[Data records]
+---+

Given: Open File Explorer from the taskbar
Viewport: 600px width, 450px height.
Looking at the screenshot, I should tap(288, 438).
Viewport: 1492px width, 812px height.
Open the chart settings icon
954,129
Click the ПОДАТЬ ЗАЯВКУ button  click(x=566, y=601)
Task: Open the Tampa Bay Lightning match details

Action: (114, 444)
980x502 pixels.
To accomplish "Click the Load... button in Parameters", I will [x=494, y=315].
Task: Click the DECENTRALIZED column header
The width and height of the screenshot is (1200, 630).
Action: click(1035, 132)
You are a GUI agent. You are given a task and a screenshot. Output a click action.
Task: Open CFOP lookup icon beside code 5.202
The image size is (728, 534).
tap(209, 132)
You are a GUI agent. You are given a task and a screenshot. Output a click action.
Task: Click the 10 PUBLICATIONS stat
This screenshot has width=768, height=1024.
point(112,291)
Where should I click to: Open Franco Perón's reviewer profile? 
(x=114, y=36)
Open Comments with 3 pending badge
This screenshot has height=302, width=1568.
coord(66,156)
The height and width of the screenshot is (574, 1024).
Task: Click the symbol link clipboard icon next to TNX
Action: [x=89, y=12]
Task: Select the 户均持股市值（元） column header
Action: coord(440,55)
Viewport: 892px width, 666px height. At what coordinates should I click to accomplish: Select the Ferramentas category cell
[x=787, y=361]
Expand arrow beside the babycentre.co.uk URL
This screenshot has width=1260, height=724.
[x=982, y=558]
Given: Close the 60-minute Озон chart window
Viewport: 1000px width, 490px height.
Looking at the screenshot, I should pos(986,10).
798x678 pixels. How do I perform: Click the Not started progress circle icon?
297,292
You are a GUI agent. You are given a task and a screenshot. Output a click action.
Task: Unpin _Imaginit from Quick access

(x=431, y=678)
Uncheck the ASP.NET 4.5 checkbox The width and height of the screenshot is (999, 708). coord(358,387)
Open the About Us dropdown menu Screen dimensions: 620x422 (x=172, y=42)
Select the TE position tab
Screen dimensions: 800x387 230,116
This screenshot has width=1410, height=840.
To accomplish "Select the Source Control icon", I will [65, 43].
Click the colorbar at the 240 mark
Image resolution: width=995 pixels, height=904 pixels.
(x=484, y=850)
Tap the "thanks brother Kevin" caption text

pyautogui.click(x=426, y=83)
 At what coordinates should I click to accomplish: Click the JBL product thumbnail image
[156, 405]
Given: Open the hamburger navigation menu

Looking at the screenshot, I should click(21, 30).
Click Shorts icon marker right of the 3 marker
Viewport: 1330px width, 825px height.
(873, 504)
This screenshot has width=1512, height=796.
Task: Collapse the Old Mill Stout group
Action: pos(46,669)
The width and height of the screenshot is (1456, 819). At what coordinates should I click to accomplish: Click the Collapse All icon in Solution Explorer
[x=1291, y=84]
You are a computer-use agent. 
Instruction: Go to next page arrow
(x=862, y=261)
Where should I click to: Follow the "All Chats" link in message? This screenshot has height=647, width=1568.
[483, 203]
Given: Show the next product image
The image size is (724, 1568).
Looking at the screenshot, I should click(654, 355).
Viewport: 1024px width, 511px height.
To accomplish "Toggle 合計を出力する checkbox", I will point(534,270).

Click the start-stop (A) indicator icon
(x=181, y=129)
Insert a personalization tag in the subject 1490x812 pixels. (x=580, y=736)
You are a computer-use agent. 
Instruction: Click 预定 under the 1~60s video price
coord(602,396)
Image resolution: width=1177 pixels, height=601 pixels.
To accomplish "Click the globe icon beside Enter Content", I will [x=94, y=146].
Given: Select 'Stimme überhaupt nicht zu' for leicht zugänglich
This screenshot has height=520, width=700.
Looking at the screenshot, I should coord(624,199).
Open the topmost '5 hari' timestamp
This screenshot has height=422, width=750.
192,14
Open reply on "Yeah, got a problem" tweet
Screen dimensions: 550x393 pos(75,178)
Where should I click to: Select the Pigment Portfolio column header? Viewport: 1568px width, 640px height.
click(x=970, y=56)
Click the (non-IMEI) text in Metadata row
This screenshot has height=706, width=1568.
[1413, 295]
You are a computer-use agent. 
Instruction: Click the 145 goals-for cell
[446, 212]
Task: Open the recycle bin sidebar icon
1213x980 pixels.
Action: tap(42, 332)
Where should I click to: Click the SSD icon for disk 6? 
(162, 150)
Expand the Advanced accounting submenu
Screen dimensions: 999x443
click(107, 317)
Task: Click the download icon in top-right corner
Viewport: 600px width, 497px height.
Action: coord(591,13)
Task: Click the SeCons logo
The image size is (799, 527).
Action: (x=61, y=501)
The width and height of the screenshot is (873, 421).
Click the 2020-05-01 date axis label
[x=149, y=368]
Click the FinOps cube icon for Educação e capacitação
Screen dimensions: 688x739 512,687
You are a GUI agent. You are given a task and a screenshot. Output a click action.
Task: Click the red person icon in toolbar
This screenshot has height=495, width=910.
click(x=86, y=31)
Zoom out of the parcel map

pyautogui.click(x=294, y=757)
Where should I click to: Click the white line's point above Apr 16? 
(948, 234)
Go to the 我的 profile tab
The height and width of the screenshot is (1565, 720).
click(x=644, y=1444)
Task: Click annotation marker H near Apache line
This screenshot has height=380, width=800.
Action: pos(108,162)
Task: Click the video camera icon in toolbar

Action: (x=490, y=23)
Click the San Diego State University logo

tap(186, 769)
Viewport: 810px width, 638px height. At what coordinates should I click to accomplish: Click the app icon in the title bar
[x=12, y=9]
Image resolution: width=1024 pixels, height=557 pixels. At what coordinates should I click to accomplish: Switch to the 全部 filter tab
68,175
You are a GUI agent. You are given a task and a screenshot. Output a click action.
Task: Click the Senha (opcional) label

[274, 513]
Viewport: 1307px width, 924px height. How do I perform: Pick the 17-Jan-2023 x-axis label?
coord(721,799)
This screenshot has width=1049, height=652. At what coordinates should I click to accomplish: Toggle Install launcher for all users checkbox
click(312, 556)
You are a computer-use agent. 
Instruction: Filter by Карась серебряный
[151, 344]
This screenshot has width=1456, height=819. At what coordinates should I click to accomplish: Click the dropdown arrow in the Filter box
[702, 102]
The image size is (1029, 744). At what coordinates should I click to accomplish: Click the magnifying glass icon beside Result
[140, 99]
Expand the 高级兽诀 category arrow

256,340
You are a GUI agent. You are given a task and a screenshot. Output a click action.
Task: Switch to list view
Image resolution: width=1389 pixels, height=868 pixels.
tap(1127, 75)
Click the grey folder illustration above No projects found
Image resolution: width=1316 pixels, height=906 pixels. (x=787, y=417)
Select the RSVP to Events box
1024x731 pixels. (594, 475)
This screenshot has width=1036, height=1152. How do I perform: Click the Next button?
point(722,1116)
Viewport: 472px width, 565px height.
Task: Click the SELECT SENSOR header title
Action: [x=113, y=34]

+---+

● Written problem: Rewrite all of the items above, changing every "GUI agent" to "screen agent" and leaving everything else as it is.

● Task answer:
Given: Open File Explorer from the taskbar
Viewport: 600px width, 450px height.
Looking at the screenshot, I should tap(288, 438).
Viewport: 1492px width, 812px height.
Open the chart settings icon
954,129
Click the ПОДАТЬ ЗАЯВКУ button  click(x=566, y=601)
Task: Open the Tampa Bay Lightning match details

Action: (114, 444)
980x502 pixels.
To accomplish "Click the Load... button in Parameters", I will [x=494, y=315].
Task: Click the DECENTRALIZED column header
The width and height of the screenshot is (1200, 630).
Action: click(1035, 132)
You are a screen agent. You are given a task and a screenshot. Output a click action.
Task: Open CFOP lookup icon beside code 5.202
The image size is (728, 534).
tap(209, 132)
You are a screen agent. You are given a task and a screenshot. Output a click action.
Task: Click the 10 PUBLICATIONS stat
This screenshot has width=768, height=1024.
point(112,291)
Where should I click to: Open Franco Perón's reviewer profile? 
(x=114, y=36)
Open Comments with 3 pending badge
This screenshot has height=302, width=1568.
coord(66,156)
The height and width of the screenshot is (574, 1024).
Task: Click the symbol link clipboard icon next to TNX
Action: [x=89, y=12]
Task: Select the 户均持股市值（元） column header
Action: coord(440,55)
Viewport: 892px width, 666px height. At what coordinates should I click to accomplish: Select the Ferramentas category cell
[x=787, y=361]
Expand arrow beside the babycentre.co.uk URL
This screenshot has width=1260, height=724.
[x=982, y=558]
Given: Close the 60-minute Озон chart window
Viewport: 1000px width, 490px height.
Looking at the screenshot, I should pos(986,10).
798x678 pixels. How do I perform: Click the Not started progress circle icon?
297,292
You are a screen agent. You are given a task and a screenshot. Output a click action.
Task: Unpin _Imaginit from Quick access

(x=431, y=678)
Uncheck the ASP.NET 4.5 checkbox The width and height of the screenshot is (999, 708). coord(358,387)
Open the About Us dropdown menu Screen dimensions: 620x422 (x=172, y=42)
Select the TE position tab
Screen dimensions: 800x387 230,116
This screenshot has width=1410, height=840.
To accomplish "Select the Source Control icon", I will [65, 43].
Click the colorbar at the 240 mark
Image resolution: width=995 pixels, height=904 pixels.
(x=484, y=850)
Tap the "thanks brother Kevin" caption text

pyautogui.click(x=426, y=83)
 At what coordinates should I click to accomplish: Click the JBL product thumbnail image
[156, 405]
Given: Open the hamburger navigation menu

Looking at the screenshot, I should click(21, 30).
Click Shorts icon marker right of the 3 marker
Viewport: 1330px width, 825px height.
(873, 504)
This screenshot has width=1512, height=796.
Task: Collapse the Old Mill Stout group
Action: pos(46,669)
The width and height of the screenshot is (1456, 819). At what coordinates should I click to accomplish: Click the Collapse All icon in Solution Explorer
[x=1291, y=84]
You are a computer-use agent. 
Instruction: Go to next page arrow
(x=862, y=261)
Where should I click to: Follow the "All Chats" link in message? This screenshot has height=647, width=1568.
[483, 203]
Given: Show the next product image
The image size is (724, 1568).
Looking at the screenshot, I should click(654, 355).
Viewport: 1024px width, 511px height.
To accomplish "Toggle 合計を出力する checkbox", I will point(534,270).

Click the start-stop (A) indicator icon
(x=181, y=129)
Insert a personalization tag in the subject 1490x812 pixels. (x=580, y=736)
You are a computer-use agent. 
Instruction: Click 预定 under the 1~60s video price
coord(602,396)
Image resolution: width=1177 pixels, height=601 pixels.
To accomplish "Click the globe icon beside Enter Content", I will [x=94, y=146].
Given: Select 'Stimme überhaupt nicht zu' for leicht zugänglich
This screenshot has height=520, width=700.
Looking at the screenshot, I should coord(624,199).
Open the topmost '5 hari' timestamp
This screenshot has height=422, width=750.
192,14
Open reply on "Yeah, got a problem" tweet
Screen dimensions: 550x393 pos(75,178)
Where should I click to: Select the Pigment Portfolio column header? Viewport: 1568px width, 640px height.
click(x=970, y=56)
Click the (non-IMEI) text in Metadata row
This screenshot has height=706, width=1568.
[1413, 295]
You are a computer-use agent. 
Instruction: Click the 145 goals-for cell
[446, 212]
Task: Open the recycle bin sidebar icon
1213x980 pixels.
Action: tap(42, 332)
Where should I click to: Click the SSD icon for disk 6? 
(162, 150)
Expand the Advanced accounting submenu
Screen dimensions: 999x443
click(107, 317)
Task: Click the download icon in top-right corner
Viewport: 600px width, 497px height.
Action: coord(591,13)
Task: Click the SeCons logo
The image size is (799, 527).
Action: (x=61, y=501)
The width and height of the screenshot is (873, 421).
Click the 2020-05-01 date axis label
[x=149, y=368]
Click the FinOps cube icon for Educação e capacitação
Screen dimensions: 688x739 512,687
You are a screen agent. You are given a task and a screenshot. Output a click action.
Task: Click the red person icon in toolbar
This screenshot has height=495, width=910.
click(x=86, y=31)
Zoom out of the parcel map

pyautogui.click(x=294, y=757)
Where should I click to: Click the white line's point above Apr 16? 
(948, 234)
Go to the 我的 profile tab
The height and width of the screenshot is (1565, 720).
click(x=644, y=1444)
Task: Click annotation marker H near Apache line
This screenshot has height=380, width=800.
Action: pos(108,162)
Task: Click the video camera icon in toolbar

Action: (x=490, y=23)
Click the San Diego State University logo

tap(186, 769)
Viewport: 810px width, 638px height. At what coordinates should I click to accomplish: Click the app icon in the title bar
[x=12, y=9]
Image resolution: width=1024 pixels, height=557 pixels. At what coordinates should I click to accomplish: Switch to the 全部 filter tab
68,175
You are a screen agent. You are given a task and a screenshot. Output a click action.
Task: Click the Senha (opcional) label

[274, 513]
Viewport: 1307px width, 924px height. How do I perform: Pick the 17-Jan-2023 x-axis label?
coord(721,799)
This screenshot has width=1049, height=652. At what coordinates should I click to accomplish: Toggle Install launcher for all users checkbox
click(312, 556)
You are a computer-use agent. 
Instruction: Filter by Карась серебряный
[151, 344]
This screenshot has width=1456, height=819. At what coordinates should I click to accomplish: Click the dropdown arrow in the Filter box
[702, 102]
The image size is (1029, 744). At what coordinates should I click to accomplish: Click the magnifying glass icon beside Result
[140, 99]
Expand the 高级兽诀 category arrow

256,340
You are a screen agent. You are given a task and a screenshot. Output a click action.
Task: Switch to list view
Image resolution: width=1389 pixels, height=868 pixels.
tap(1127, 75)
Click the grey folder illustration above No projects found
Image resolution: width=1316 pixels, height=906 pixels. (x=787, y=417)
Select the RSVP to Events box
1024x731 pixels. (594, 475)
This screenshot has width=1036, height=1152. How do I perform: Click the Next button?
point(722,1116)
Viewport: 472px width, 565px height.
Task: Click the SELECT SENSOR header title
Action: [x=113, y=34]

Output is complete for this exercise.